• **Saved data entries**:
□ □ □ □ □
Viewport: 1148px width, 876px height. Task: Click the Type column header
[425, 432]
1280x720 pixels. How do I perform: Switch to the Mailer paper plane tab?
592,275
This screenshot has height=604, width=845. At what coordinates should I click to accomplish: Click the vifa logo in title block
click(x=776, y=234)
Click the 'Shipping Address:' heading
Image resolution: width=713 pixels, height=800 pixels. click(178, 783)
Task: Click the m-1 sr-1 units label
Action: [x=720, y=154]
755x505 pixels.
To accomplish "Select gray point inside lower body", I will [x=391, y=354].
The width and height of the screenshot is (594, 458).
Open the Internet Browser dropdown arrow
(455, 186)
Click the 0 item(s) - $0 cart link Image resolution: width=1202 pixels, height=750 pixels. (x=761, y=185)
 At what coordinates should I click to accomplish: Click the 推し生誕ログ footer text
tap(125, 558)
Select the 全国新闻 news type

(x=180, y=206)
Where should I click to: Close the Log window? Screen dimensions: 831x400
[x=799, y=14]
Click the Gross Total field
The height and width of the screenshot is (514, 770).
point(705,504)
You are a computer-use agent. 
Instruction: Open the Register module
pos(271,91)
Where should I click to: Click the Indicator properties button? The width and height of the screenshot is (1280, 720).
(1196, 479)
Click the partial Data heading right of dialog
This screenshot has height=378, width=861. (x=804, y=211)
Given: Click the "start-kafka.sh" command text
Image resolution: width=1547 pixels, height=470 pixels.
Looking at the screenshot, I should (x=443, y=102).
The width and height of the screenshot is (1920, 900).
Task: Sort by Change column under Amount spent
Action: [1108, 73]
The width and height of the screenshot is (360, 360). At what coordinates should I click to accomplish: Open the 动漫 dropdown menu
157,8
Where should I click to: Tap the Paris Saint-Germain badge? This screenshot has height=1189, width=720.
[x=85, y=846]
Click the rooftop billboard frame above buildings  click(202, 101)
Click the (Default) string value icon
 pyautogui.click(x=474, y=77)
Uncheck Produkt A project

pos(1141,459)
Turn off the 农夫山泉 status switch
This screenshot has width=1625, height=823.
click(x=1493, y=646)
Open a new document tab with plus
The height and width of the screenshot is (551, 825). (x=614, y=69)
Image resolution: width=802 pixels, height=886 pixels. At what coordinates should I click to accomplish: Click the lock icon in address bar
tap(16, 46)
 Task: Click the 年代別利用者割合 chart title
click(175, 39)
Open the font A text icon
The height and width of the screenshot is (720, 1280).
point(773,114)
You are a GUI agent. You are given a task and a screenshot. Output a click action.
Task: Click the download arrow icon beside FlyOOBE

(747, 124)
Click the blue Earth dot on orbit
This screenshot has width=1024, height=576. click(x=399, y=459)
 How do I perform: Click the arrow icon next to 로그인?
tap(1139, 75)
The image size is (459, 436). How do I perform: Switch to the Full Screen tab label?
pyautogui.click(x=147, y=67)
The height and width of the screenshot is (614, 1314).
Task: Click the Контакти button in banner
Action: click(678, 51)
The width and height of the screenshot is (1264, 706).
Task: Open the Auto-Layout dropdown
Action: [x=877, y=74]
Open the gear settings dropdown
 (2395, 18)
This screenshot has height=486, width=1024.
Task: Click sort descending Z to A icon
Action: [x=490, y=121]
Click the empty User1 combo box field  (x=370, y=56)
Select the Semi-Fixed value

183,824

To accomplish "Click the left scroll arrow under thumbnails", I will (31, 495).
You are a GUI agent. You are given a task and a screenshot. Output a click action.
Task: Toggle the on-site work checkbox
□ □ □ □ □
• **What the exercise asks**:
Each line of the data above containing the string "will" is to be copied.

• **Written answer**:
To accomplish "Select gray point inside lower body", I will [x=391, y=354].
To accomplish "Click the left scroll arrow under thumbnails", I will (31, 495).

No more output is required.